Collected data entries
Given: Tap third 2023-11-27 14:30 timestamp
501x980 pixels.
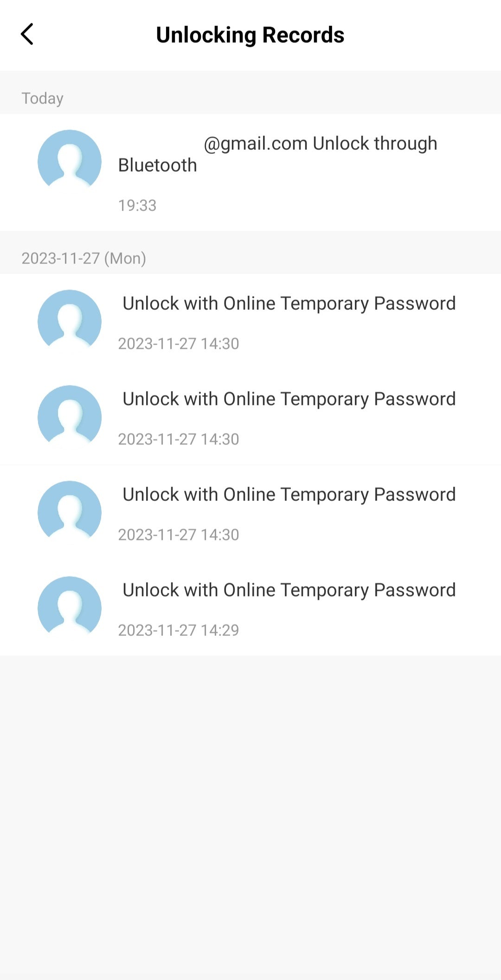Looking at the screenshot, I should (x=179, y=535).
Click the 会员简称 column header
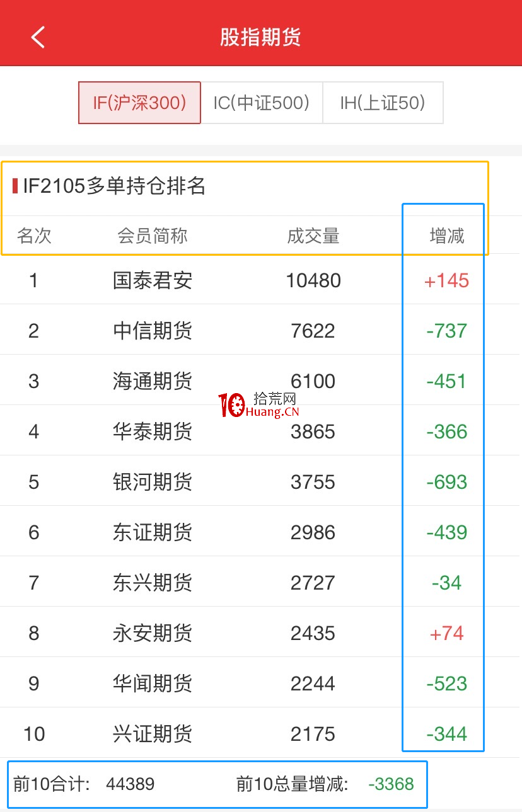The image size is (522, 812). pyautogui.click(x=153, y=236)
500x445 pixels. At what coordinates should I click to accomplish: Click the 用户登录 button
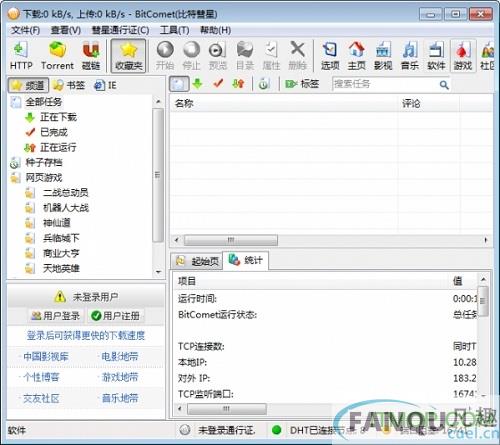point(55,316)

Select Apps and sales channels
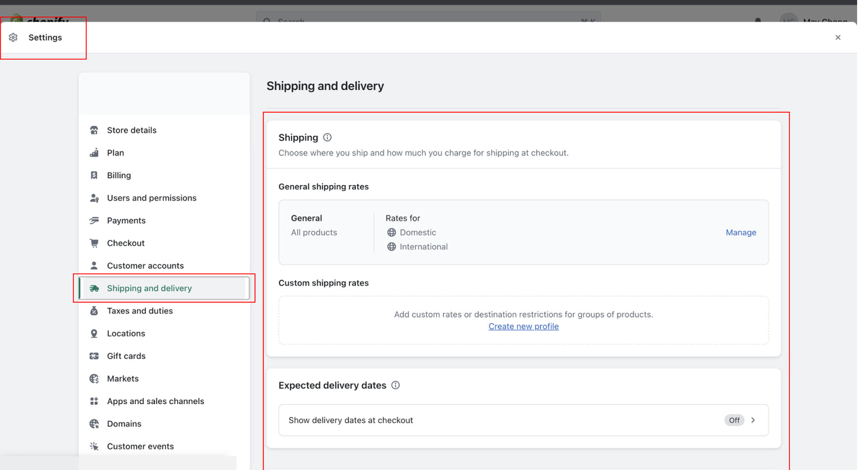(155, 401)
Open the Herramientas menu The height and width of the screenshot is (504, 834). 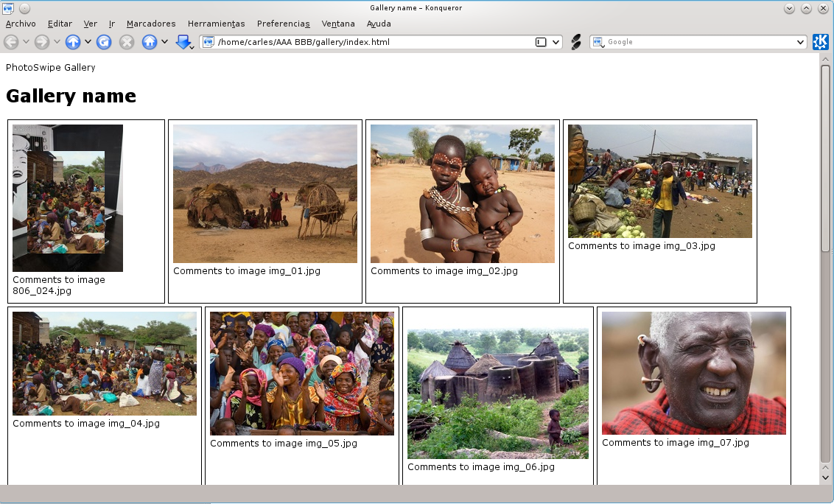coord(216,24)
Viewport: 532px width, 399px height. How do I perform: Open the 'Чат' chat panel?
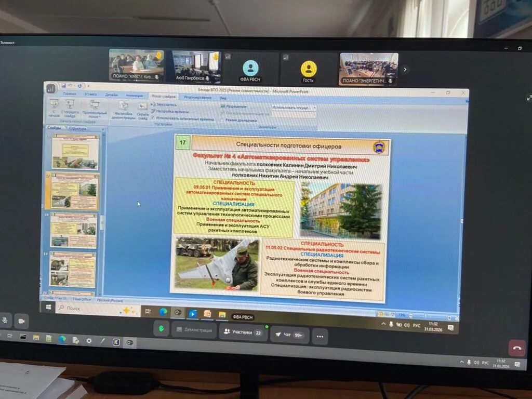click(289, 335)
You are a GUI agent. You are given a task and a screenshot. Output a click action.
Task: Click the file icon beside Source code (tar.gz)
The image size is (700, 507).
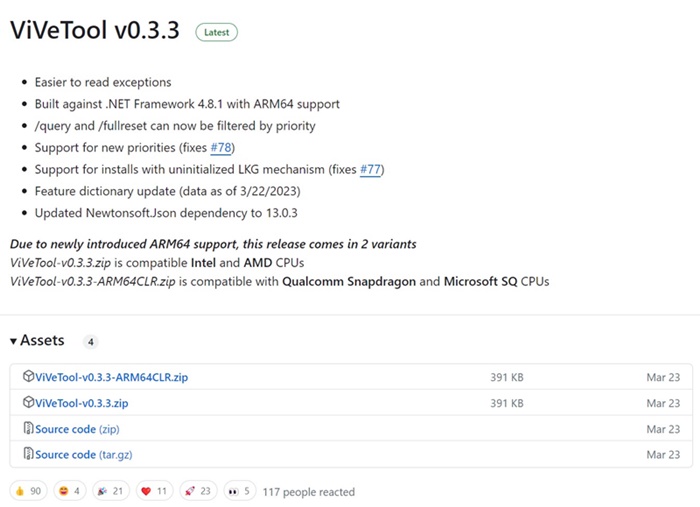pyautogui.click(x=29, y=454)
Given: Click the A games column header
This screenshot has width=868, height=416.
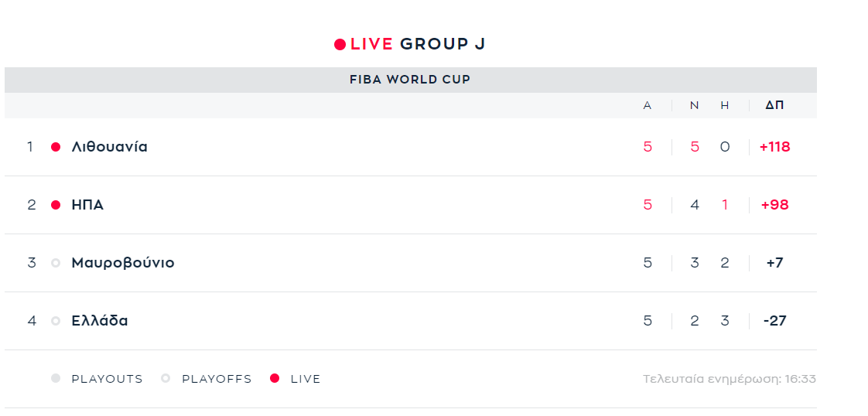Looking at the screenshot, I should pyautogui.click(x=647, y=105).
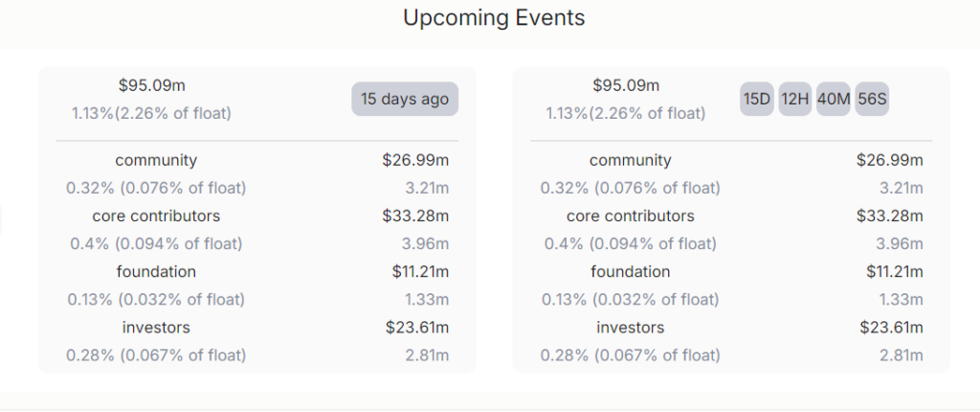Click the 56S countdown badge
Viewport: 980px width, 412px height.
coord(872,100)
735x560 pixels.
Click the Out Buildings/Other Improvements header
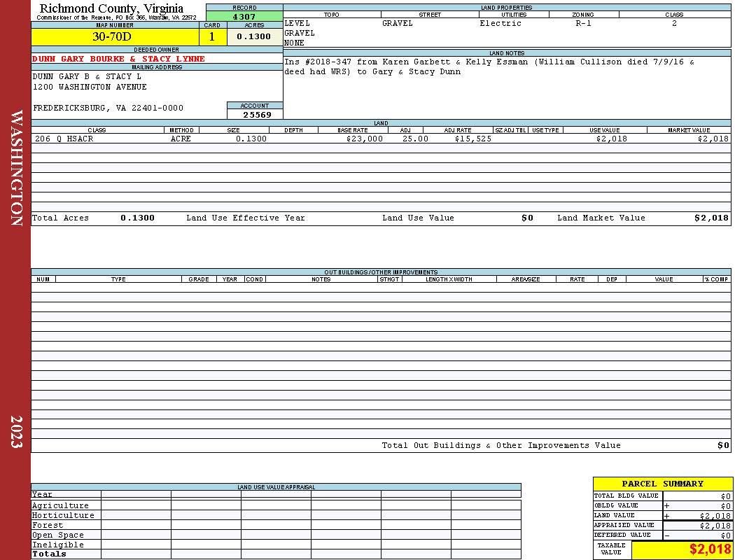pyautogui.click(x=381, y=272)
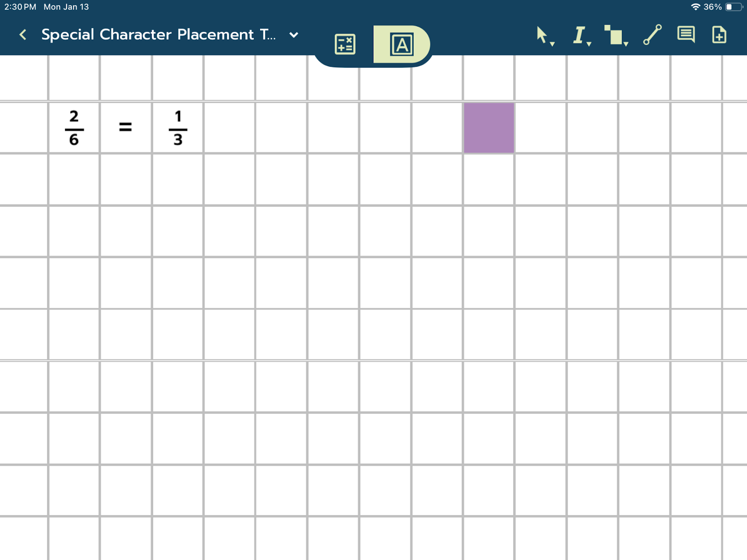
Task: Select the line drawing tool
Action: (x=652, y=35)
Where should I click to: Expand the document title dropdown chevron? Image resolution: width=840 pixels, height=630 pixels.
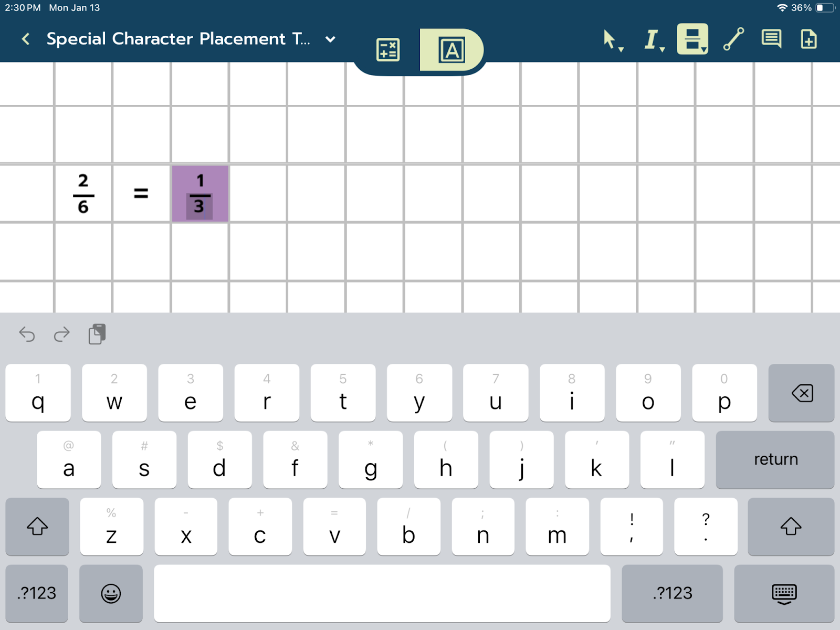coord(330,39)
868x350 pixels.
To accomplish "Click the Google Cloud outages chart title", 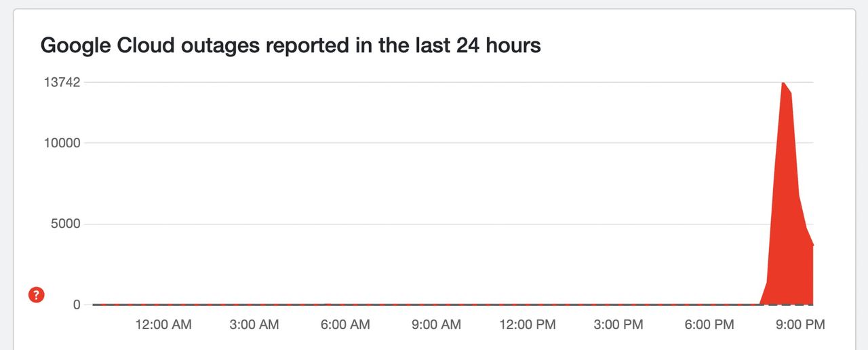I will click(290, 45).
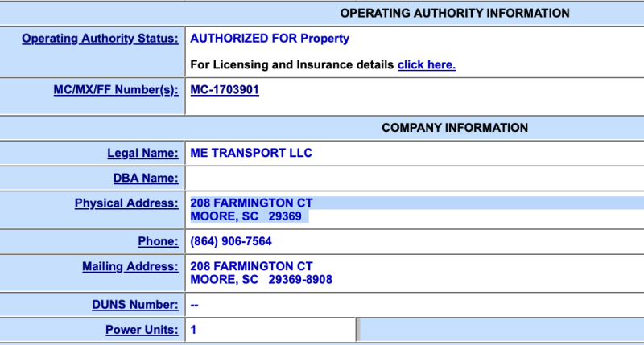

Task to complete:
In the entries above, which lines run from the one with "Task: Click the" up to and including the one with "868x350 pixels."? Write them out exactly, without the pictures.

Expected answer:
Task: Click the file icon beside Source code (tar.gz)
The image size is (700, 507).
pyautogui.click(x=29, y=454)
Given: Click the A games column header
This screenshot has width=868, height=416.
Looking at the screenshot, I should pyautogui.click(x=647, y=105).
Click the 56S countdown badge
Viewport: 980px width, 412px height.
coord(872,100)
735x560 pixels.
Click the Out Buildings/Other Improvements header
pyautogui.click(x=381, y=272)
Task: Select the line drawing tool
Action: (x=652, y=35)
Where should I click to: Expand the document title dropdown chevron? Image resolution: width=840 pixels, height=630 pixels.
coord(330,39)
868x350 pixels.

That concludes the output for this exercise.